In this case, it can be seen that similarly to Scenario 1, KNN and KNNSAP are not dropping localization requests when the number of spoofed APs increases. Moreover, the SFKNN algorithm again achieved the highest number of dropped requests. However, it should be noted that in Scenario 2 the the drop rate did not achieve 100%, which is due to the fact that some requests included spoofed APs from a nearby building and thus the algorithm was not able to detect the spoofing.

Mean localization errors achieved in Scenario 2 are summarized in Table 5. From the table, it can be seen that this scenario had a higher impact on the mean localization error of the implemented algorithms since realistic fingerprints were used for spoofing.

KNNSAP achieved the lowest mean localization error when the number of spoofed APs was low. When the number of spoofed APs increased the localization error was similar to basic KNN.

On the other hand, SFKNN achieved the second-lowest mean localization error when the number of spoofed APs was low. Moreover, the impact of the higher number of spoofed APs was the smallest for the SFKNN algorithm. Thus, with the highest number of spoofed APs, the SFKNN algorithm achieved the lowest localization errors.

Similar to Scenario 1, the CNNLoc achieved much worse localization performance when spoofed APs were introduced. Therefore, it can be concluded that the spoofing of APs has a significant impact on ML-based methods. Thus, the implementation of filtering to reduce the impact of spoofing should be considered.

Statistical parameters of localization errors achieved for 5 and 10 spoofed APs in both scenarios are shown in Figure 5 and Figure 6, respectively. Boxplots of errors achieved in Scenario 1 are presented in blue color, while errors achieved in Scenario 2 are shown in red.

From Figure 5 it can be seen that the statistical parameters of the localization errors are very similar, which is in line with the mean error values presented in the tables above. The statistical parameters of localization error deviate only for SFKNN in Scenario 1, since the majority of localization requests were filtered out, and therefore, the uncertainty of the achieved median value is extremely large.

On the other hand, when analyzing the data presented in Figure 6 for 10 spoofed APs, it can be seen that the difference between Scenario 1 and Scenario 2 is more significant.
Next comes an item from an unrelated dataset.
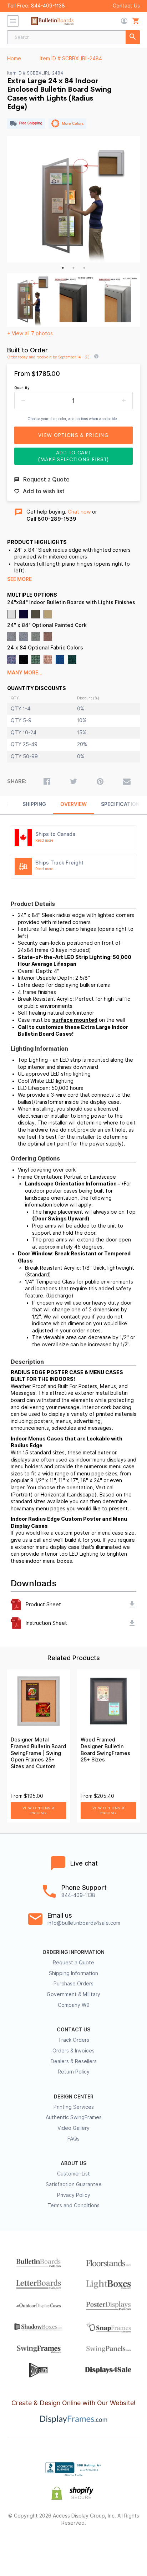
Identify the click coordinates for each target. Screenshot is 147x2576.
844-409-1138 (48, 6)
SFKNN did filter out all positioning requests in Scenario 1; therefore, there is one boxplot missing in the figure.

Moreover, it should be noted that in Scenario 2 the statistical parameters of localization error seem to be similar for individual algorithms. This is not quite in line with the data presented in Table 5. The major difference is in the number of outliers with large localization errors, which was significantly lower for SFKNN; therefore, the mean error was much lower compared to other algorithms.

5.2. Discussion

Based on the achieved results, the KNNSAP solution helped to decrease the localization error compared to the traditional KNN algorithm in Scenario 1 by removing some of the outliers in the localization process. However, the algorithm was not able to drop localization requests because of spoofing. On the other hand, with a more sophisticated spoofing approach in Scenario 2, the localization error increased significantly with a larger number of spoofed APs.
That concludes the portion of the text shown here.